Reproduce every line of the entries below word for word, keeping the original order.
-------- Records to process --------
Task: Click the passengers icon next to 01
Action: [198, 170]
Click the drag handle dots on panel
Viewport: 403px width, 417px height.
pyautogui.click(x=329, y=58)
--------
▸ Task result:
Task: Click the passengers icon next to 01
Action: [198, 170]
Click the drag handle dots on panel
Viewport: 403px width, 417px height.
pyautogui.click(x=329, y=58)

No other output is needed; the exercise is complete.